The argumentative nationalist leader of the Ata-Jurt party has been jailed since an October 3 rally, when he led a group of young men over the fence surrounding parliament. The initial jail term is to last two months while the case is investigated. Prosecutors say Tashiev’s actions, including calls for the crowd to seize power, were unconstitutional. Tashiev, a trained boxer, says he was demanding the nationalization of the country’s largest goldmine and was just trying to get to work.
Tashiev’s platform has been pretty consistent since his party lost its place in the ruling coalition in late 2011: He calls for the government to step down. He seems less interested in making legislation than uttering provocative statements on minority issues. His party took the most seats in parliament in October 2010, but has since been wracked by infighting.

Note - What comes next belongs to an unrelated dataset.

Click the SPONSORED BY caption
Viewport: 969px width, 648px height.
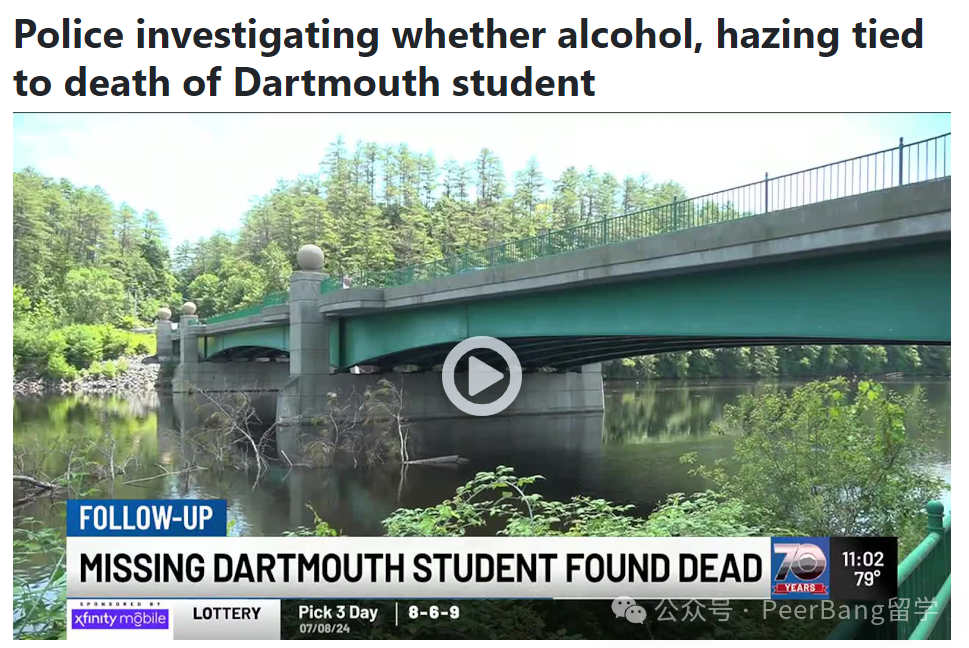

But despite continuing protests in Jalal-Abad, a city near his home village where Tashiev is respected for his largesse, and smaller protests in Osh, his arrest and hunger strike have failed to provoke large-scale popular indignation.
That’s good news for the new government of Jantoro Satybaldiyev – the fourth premier since the violent overthrow of a crooked autocrat, Kurmanbek Bakiyev, in April 2010. Satybaldiyev has enough problems on his hands, such as widespread poverty and corruption.
Some hope Tashiev’s failure to take those issues into the street will mark the epilogue to a long period of turbulent politics in Kyrgyzstan. In any case, his detention is conveniently scheduled to last beyond municipal elections slated for November 25.
David Trilling is Eurasianet’s managing editor.